- Associated Press - Sunday, June 7, 2015

DUBLIN (AP) - Ireland and England fought to a scoreless draw Sunday in the first Dublin friendly between the two rivals since 1995, when rioting English fans committed the worst soccer-related violence in Irish history.

Ireland enjoyed the better first-half scoring opportunities, particularly from two pinpoint set-piece deliveries by Robbie Brady. Wayne Rooney narrowly cleared the first chance, while Irish forward Daryl Murphy wasted a better opportunity by heading Brady’s free kick wide and high from barely five yards (meters) out.

England struggled to feed the ball to Rooney, but raised its attacking tempo in the second half amid a wave of substitutions, including Arsenal’s Theo Walcott and a maiden cap for Leicester’s Jamie Vardy - who came on for Rooney after he struck a tame free kick straight to goalkeeper Kieren Westwood.

The visitors dominated possession in the final minutes against a tiring Ireland but couldn’t seriously test substitute Shay Given, who received his 129th cap in goal.
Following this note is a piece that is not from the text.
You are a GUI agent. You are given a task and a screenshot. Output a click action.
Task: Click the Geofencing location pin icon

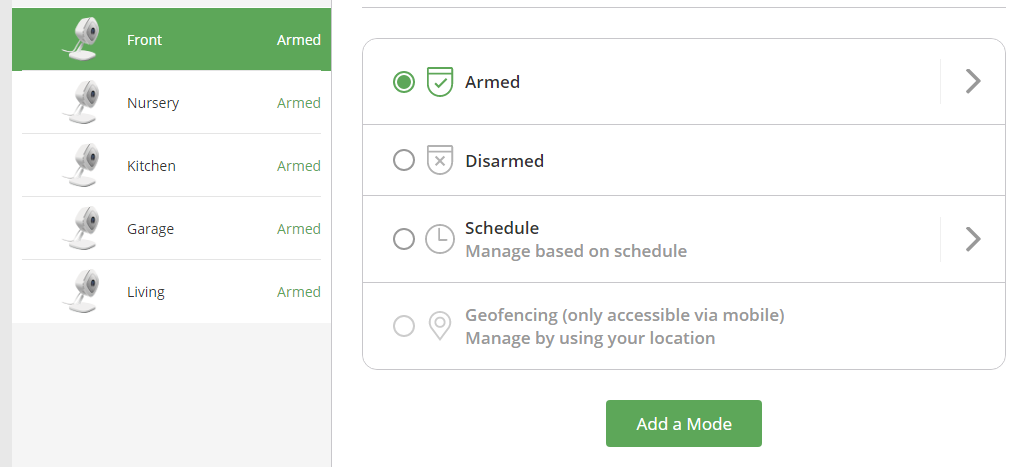pos(440,326)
Both sides were warming up for European Championship qualifiers next weekend: Ireland at home to Scotland, England away to Slovenia.

“It was a competitive game, both sides did try to win it, but we will be disappointed with our quality today. Ireland made more of their chances than we did of ours,” said England manager Roy Hodgson. He lauded the good behavior of both sides’ fans as “a remarkable positive. And it hasn’t always been that way.”

Indeed. While the game itself fizzled, the surrounding atmosphere sizzled with a sense of history and progress.

Police deployed higher-than-usual security around Aviva Stadium ahead of the early afternoon kickoff to ensure no repeat of the stadium violence that forced the last England soccer game on Irish soil to be abandoned. Back in 1995, only 55 police were on duty inside the stadium when 2,000 English fans in upper stands tore up the wooden seating of the old Lansdowne Road stadium and tossed planks dangerously on to Irish fans below. The game was abandoned after just 27 minutes with the Irish 1-0 ahead.

But much has improved in Anglo-Irish relations and in policing England’s fans, some 1,300 of whom were banned from traveling to Ireland. This time, Irish police allowed British colleagues to help screen English visitors at stadium entrances to weed out any known troublemakers. No arrests were reported.

Ireland’s fans demonstrated warm appreciation for the English foundations of their nation’s own soccer success, cheering loudly for guest of honor Jack Charlton - the former England international who coached Ireland from 1986 to 1995, including its first World Cup and European Championship appearances. The 80-year-old Charlton, donning a tweed cap, waved and wiped tears from his eyes during the ovation.

And once the game started, England’s fans demonstrated only good humor, chanting slogans mocking Ireland’s secret FIFA funding for its gleaming new stadium.

Sunday’s match came just two days after the Football Association of Ireland, under international pressure, published its 2010 contract with FIFA. Their deal gave Ireland’s FAI 5 million euros ($7.1 million) to help build Aviva Stadium that year - on condition that Ireland dropped threats to sue FIFA over its controversial failure to qualify for the 2010 World Cup and never publicly revealed receipt of the money.

“Oh Sepp Blatter, he paid for your ground!” the England supporters sang, and many Irish fans laughed in reply.

Both sides’ fans posed for pictures outside the 410 million euro, 52,000-seat stadium beside a cardboard cut-out depicting Blatter holding a 5-million euro check marked “For FAI Only.”